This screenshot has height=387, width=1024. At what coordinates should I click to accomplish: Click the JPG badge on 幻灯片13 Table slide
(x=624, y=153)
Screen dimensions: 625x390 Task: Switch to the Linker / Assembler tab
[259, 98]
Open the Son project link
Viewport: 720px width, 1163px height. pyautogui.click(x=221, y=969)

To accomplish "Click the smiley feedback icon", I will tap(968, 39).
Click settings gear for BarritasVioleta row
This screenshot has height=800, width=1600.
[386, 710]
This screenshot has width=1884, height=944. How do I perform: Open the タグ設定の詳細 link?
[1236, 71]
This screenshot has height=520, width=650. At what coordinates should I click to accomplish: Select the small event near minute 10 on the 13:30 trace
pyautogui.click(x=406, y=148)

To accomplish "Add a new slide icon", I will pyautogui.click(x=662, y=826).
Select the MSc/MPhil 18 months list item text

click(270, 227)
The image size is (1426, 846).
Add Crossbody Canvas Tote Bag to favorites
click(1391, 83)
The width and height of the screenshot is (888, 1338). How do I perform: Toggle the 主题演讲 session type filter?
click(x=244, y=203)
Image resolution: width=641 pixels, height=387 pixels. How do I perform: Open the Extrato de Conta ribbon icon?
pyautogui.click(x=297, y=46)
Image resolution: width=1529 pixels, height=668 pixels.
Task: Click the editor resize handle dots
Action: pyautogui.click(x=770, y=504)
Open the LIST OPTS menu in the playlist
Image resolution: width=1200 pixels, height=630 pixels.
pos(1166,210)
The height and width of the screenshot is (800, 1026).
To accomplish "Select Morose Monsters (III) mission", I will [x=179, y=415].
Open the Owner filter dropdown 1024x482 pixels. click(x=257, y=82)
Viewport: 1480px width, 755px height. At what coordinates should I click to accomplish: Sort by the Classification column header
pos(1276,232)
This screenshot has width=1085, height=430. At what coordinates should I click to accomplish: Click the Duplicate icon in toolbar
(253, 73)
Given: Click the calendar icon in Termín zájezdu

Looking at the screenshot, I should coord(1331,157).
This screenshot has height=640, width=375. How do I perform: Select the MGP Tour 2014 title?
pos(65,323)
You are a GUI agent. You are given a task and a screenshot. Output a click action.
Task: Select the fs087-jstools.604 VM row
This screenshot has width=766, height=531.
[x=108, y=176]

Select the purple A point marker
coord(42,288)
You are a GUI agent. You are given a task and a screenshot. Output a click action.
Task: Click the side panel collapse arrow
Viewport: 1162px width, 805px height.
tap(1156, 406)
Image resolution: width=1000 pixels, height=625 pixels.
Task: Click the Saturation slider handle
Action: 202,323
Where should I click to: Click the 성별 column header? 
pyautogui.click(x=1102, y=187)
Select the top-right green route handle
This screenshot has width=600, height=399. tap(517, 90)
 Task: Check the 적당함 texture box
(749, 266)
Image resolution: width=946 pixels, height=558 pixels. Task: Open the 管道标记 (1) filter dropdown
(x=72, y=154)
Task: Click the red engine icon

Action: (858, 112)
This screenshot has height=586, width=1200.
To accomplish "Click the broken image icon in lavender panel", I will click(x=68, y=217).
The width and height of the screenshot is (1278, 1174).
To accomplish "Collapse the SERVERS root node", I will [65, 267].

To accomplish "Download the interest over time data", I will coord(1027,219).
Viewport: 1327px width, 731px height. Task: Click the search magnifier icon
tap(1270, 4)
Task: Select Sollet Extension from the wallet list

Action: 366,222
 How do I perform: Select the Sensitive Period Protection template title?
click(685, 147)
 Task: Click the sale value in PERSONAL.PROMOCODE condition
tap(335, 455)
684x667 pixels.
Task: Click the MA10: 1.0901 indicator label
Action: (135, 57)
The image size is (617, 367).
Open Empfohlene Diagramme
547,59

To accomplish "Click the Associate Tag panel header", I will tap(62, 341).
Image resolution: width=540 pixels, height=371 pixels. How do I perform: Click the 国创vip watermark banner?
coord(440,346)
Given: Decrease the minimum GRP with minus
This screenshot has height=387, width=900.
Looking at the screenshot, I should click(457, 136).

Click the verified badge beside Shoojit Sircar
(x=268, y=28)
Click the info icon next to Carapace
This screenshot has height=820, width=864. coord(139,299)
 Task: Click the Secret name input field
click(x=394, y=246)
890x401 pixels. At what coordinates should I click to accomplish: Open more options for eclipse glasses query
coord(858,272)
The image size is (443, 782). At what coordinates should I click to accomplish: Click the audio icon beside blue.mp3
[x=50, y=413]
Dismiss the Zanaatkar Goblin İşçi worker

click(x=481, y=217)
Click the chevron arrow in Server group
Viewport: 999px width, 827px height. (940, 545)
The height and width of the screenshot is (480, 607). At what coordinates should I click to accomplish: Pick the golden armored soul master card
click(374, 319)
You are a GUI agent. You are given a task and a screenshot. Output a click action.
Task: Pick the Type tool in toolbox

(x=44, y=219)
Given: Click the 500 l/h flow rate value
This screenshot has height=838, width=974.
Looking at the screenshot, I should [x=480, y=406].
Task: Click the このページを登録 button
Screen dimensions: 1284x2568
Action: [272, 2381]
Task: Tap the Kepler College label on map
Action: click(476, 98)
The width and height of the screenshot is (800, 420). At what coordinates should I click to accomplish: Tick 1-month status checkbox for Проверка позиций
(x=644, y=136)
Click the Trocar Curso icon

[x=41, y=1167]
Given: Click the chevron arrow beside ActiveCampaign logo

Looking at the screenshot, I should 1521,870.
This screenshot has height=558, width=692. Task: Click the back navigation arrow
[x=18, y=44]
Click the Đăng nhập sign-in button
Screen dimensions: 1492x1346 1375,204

__________________________________________________

§ **PROBLEM DETAILS**
Lines above with the string "panel" need to be found and copied.

§ **RESPONSE TO THIS TASK**
Task: Click the side panel collapse arrow
To accomplish "Click the broken image icon in lavender panel", I will click(x=68, y=217).
To accomplish "Click the Associate Tag panel header", I will tap(62, 341).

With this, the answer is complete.